Keep in mind that tools like this should be run from trusted media and not from the suspected machine. This ensures that there is no kernel-space nastiness intercepting calls and feeding you bad information, as well as the fact that you're working from known good binaries. The centos live cd would be good for this, as well as knoppix or others. It may be traitorous to say this, but there's a knoppix based distro out there for forensic/data-recovery use with rootkit hunting tools on it. I generally keep a copy of it lying around, although the name escapes me at present.

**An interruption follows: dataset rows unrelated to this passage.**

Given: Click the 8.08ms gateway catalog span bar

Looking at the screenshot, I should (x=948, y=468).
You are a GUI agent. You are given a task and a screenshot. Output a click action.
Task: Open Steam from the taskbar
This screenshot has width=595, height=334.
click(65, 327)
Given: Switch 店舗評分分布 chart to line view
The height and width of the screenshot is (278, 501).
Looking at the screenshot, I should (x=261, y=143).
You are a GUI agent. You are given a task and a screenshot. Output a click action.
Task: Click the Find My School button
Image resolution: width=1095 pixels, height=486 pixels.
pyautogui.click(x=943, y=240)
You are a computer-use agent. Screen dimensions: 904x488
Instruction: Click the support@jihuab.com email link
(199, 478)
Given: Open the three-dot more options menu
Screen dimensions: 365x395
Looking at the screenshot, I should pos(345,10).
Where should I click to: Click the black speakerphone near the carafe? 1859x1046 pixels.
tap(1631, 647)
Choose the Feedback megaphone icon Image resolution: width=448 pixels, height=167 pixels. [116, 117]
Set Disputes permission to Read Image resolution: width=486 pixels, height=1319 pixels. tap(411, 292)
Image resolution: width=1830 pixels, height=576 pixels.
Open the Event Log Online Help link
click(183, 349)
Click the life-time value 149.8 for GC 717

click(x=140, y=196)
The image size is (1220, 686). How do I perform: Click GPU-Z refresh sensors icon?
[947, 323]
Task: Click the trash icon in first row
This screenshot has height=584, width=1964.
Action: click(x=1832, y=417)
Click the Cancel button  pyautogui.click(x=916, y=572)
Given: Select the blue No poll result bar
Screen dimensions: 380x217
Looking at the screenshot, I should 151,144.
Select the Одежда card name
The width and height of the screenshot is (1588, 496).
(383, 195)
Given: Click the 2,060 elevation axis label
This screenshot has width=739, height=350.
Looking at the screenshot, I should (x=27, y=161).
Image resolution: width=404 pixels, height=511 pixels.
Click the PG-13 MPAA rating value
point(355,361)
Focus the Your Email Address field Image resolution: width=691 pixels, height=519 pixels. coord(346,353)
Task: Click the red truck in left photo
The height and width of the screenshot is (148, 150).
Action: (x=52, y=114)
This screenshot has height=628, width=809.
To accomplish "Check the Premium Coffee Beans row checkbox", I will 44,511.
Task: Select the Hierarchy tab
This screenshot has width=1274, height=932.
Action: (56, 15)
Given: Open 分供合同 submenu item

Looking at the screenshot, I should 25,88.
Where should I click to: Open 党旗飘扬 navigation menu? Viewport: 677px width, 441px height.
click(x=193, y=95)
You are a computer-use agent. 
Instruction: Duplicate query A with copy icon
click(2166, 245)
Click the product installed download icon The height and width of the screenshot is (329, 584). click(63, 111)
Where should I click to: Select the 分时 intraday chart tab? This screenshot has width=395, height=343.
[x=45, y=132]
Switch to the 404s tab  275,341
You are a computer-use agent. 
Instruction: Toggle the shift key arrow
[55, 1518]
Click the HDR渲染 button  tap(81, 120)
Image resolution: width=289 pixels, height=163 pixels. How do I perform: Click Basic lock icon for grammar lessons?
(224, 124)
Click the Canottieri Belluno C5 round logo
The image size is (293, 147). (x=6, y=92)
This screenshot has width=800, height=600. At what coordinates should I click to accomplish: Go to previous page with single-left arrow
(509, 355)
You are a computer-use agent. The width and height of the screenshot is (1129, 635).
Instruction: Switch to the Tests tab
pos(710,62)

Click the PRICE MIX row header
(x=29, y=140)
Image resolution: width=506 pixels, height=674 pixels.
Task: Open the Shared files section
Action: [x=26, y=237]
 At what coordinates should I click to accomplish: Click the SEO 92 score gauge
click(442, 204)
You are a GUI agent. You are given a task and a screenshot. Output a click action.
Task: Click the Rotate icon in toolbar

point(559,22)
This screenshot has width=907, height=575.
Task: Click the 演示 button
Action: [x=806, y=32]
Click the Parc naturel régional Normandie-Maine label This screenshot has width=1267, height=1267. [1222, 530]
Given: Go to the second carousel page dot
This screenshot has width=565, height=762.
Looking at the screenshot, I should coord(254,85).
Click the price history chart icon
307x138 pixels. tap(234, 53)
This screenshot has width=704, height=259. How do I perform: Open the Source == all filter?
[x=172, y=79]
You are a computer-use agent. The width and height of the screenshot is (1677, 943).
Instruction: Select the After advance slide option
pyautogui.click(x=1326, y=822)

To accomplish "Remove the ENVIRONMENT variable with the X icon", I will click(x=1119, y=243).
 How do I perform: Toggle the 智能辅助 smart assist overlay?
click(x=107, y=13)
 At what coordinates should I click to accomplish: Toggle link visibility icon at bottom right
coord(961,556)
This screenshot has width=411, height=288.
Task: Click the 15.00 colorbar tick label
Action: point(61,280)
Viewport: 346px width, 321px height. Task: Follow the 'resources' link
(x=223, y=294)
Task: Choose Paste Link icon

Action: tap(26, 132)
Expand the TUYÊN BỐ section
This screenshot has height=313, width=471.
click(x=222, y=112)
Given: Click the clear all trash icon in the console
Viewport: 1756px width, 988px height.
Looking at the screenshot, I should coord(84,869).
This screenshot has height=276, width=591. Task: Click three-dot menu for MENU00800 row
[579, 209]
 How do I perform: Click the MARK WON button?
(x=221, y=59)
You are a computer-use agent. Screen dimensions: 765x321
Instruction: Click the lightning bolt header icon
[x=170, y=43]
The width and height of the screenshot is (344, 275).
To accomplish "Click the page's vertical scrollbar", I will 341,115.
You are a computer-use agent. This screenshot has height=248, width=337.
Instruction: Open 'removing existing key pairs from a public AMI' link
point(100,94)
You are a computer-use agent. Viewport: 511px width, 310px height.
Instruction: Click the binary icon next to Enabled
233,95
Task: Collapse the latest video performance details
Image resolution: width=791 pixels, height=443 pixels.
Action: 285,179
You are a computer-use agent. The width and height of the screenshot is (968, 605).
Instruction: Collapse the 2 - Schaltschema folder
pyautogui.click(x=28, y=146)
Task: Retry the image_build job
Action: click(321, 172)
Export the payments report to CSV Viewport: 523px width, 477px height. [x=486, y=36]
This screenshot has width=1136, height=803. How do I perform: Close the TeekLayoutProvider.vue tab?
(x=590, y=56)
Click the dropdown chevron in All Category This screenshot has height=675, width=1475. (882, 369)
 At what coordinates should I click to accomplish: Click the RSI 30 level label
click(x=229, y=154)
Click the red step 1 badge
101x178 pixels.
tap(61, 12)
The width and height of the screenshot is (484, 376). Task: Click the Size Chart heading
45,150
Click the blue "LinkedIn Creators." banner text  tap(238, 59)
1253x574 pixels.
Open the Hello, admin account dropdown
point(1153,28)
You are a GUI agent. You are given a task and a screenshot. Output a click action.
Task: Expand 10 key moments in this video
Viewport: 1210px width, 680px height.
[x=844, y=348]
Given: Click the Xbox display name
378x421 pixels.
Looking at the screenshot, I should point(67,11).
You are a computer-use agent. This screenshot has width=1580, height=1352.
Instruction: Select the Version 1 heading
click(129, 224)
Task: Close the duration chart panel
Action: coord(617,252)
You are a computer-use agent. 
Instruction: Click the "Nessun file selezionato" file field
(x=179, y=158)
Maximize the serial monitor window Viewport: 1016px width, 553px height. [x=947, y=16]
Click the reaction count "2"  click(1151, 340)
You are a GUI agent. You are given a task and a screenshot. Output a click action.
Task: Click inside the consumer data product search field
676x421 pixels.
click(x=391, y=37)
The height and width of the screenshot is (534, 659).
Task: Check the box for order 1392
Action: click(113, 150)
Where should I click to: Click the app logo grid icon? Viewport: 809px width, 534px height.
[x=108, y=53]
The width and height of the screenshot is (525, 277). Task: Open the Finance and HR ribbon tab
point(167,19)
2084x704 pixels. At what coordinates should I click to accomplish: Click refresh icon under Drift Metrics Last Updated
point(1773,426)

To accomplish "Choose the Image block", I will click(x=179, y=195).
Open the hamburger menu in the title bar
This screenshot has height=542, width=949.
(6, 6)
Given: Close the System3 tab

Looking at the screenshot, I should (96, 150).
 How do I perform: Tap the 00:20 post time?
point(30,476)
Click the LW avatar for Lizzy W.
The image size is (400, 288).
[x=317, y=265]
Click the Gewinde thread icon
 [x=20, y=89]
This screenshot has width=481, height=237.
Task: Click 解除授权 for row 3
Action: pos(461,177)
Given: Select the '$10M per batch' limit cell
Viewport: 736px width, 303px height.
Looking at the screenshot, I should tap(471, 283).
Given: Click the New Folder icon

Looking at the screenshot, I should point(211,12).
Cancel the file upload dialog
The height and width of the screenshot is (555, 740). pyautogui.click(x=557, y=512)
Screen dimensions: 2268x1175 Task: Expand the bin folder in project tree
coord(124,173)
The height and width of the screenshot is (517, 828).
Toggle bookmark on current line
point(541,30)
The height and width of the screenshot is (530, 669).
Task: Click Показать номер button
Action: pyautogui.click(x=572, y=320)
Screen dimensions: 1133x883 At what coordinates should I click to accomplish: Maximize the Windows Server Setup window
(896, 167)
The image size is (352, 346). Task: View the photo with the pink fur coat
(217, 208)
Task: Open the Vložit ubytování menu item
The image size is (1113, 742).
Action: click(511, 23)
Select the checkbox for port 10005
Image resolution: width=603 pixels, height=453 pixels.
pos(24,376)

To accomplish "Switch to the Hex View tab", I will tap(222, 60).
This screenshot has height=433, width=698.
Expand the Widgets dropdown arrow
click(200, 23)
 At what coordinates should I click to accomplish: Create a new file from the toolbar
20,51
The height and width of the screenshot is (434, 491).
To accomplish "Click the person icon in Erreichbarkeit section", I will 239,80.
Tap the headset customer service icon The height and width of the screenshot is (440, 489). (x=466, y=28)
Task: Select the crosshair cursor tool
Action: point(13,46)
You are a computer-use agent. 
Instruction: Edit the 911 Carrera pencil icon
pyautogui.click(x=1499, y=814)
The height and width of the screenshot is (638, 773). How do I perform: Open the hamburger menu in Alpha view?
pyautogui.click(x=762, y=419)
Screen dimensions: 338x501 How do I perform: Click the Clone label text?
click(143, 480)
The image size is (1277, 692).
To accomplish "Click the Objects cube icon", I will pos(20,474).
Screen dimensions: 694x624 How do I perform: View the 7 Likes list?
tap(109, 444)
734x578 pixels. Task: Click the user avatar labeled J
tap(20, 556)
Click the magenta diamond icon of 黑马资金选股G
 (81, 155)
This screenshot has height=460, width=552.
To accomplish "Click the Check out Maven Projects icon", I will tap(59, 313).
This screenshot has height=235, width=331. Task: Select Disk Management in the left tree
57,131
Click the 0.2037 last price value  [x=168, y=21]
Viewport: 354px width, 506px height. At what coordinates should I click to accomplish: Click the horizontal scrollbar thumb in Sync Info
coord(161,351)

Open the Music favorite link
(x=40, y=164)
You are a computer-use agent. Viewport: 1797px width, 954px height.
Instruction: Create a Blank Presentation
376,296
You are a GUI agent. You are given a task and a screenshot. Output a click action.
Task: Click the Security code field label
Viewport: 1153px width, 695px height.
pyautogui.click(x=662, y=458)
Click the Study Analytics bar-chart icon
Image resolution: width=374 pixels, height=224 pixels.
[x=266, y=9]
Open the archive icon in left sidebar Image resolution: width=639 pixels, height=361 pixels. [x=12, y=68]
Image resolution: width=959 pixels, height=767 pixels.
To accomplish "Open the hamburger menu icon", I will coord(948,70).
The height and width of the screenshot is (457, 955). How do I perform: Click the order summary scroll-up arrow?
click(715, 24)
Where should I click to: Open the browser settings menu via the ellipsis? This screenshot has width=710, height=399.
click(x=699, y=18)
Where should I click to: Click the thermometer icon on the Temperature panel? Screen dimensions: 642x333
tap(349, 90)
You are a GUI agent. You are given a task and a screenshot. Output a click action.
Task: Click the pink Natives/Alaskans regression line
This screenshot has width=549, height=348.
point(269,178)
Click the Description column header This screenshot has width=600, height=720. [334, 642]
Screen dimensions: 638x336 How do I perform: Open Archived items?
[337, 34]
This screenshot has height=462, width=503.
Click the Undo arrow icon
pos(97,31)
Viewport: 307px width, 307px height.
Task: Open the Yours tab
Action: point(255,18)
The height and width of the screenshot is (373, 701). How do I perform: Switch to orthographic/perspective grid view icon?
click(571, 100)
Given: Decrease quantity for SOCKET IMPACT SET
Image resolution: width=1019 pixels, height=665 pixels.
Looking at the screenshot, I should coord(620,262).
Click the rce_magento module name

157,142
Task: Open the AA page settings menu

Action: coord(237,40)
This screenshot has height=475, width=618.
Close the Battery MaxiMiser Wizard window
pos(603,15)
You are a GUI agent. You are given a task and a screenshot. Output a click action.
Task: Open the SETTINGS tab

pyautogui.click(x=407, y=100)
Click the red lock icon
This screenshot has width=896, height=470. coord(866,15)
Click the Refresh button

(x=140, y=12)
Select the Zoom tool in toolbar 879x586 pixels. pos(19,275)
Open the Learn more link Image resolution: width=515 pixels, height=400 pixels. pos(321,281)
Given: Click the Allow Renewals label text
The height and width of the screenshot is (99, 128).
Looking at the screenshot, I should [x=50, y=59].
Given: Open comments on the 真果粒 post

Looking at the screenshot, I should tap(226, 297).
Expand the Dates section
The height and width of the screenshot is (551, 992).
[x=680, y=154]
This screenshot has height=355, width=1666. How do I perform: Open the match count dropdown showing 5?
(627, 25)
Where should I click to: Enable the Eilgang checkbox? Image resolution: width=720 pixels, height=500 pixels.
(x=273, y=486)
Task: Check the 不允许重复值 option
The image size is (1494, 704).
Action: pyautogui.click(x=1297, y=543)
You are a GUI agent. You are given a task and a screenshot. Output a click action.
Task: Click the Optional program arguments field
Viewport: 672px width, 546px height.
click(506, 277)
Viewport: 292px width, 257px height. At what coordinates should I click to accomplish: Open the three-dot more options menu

Jim Perrin spake the following on 6/21/2006 6:00 AM:
On 6/21/06, Ian mu mu.llamas@gmail.com wrote:
Used rkhunter which is fine apart from one app out of date which I've now updated, chkrootkit its clear but chkproc gives a couple of processes not in readdir output, but they correspond to apps we are running when I check in /proc/pid/cmdline so think that sides looking ok (still checking a couple of bits though).
Keep in mind that tools like this should be run from trusted media and not from the suspected machine. This ensures that there is no kernel-space nastiness intercepting calls and feeding you bad information, as well as the fact that you're working from known good binaries. The centos live cd would be good for this, as well as knoppix or others. It may be traitorous to say this, but there's a knoppix based distro out there for forensic/data-recovery use with rootkit hunting tools on it. I generally keep a copy of it lying around, although the name escapes me at present.
Is it knoppix-std?
On Wed, 2006-06-21 at 15:29 -0400, Jim Perrin wrote:
Is it knoppix-std?
It's the one with the penguin logo :-P
We have a CentOS LiveCD now :) ... it works well for CentOS related recovery issues and for looking for rootkits.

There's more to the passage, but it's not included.